ACTIVITY
Work through the records that follow and return each line containing the word "chevron".

Collected data entries
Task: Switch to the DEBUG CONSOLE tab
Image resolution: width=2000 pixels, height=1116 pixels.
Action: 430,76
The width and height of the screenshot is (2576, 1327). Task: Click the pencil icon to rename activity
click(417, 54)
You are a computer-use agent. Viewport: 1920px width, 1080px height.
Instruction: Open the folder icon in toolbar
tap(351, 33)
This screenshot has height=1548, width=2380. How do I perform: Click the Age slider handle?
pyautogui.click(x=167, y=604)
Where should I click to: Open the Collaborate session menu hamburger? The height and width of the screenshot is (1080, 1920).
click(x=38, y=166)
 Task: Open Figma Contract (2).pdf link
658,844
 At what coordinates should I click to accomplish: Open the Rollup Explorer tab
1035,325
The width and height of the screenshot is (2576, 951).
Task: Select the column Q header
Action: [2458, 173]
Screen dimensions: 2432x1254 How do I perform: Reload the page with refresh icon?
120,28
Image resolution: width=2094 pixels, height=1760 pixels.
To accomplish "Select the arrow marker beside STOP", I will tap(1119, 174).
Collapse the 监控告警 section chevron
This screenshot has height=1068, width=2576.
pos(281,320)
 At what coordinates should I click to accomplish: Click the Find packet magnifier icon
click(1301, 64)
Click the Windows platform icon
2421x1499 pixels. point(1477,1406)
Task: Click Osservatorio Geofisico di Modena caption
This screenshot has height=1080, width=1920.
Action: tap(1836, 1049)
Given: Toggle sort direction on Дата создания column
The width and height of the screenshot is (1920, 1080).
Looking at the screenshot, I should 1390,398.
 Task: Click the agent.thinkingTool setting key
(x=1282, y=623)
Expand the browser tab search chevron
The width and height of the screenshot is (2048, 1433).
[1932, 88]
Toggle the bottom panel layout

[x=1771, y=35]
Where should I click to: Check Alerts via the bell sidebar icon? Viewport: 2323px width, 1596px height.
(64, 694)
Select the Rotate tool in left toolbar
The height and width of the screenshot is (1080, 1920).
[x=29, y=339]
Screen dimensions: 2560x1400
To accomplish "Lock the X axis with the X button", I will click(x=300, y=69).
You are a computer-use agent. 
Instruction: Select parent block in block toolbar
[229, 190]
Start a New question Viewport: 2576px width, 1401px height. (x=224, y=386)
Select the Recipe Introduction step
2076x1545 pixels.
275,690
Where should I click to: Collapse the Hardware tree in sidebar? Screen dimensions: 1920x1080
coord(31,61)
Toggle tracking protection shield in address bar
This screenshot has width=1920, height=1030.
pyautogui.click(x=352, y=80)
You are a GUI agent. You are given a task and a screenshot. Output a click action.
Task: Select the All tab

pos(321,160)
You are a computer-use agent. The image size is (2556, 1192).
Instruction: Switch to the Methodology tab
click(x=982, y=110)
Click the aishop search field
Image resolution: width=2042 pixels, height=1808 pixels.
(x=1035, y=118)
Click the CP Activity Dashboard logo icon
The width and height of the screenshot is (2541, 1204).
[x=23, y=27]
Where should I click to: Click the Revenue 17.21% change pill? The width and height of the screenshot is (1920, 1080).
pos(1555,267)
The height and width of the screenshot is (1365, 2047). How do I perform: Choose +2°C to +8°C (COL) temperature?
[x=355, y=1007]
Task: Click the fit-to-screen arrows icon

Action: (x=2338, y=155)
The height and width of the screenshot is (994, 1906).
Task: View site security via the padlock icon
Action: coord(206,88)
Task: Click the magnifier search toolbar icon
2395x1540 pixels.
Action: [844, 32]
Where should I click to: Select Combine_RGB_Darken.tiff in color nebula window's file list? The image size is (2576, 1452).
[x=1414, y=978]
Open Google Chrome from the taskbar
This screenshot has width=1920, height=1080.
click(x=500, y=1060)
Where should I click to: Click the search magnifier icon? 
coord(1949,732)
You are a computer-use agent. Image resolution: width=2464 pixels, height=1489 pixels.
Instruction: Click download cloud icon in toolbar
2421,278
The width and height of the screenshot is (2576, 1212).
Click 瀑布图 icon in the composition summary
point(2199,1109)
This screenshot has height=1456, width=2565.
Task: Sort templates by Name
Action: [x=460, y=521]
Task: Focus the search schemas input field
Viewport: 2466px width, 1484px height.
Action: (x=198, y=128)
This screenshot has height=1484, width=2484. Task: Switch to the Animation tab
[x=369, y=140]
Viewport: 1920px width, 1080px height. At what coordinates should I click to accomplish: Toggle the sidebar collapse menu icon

TASK OUTPUT
Collapse the 监控告警 section chevron
Expand the browser tab search chevron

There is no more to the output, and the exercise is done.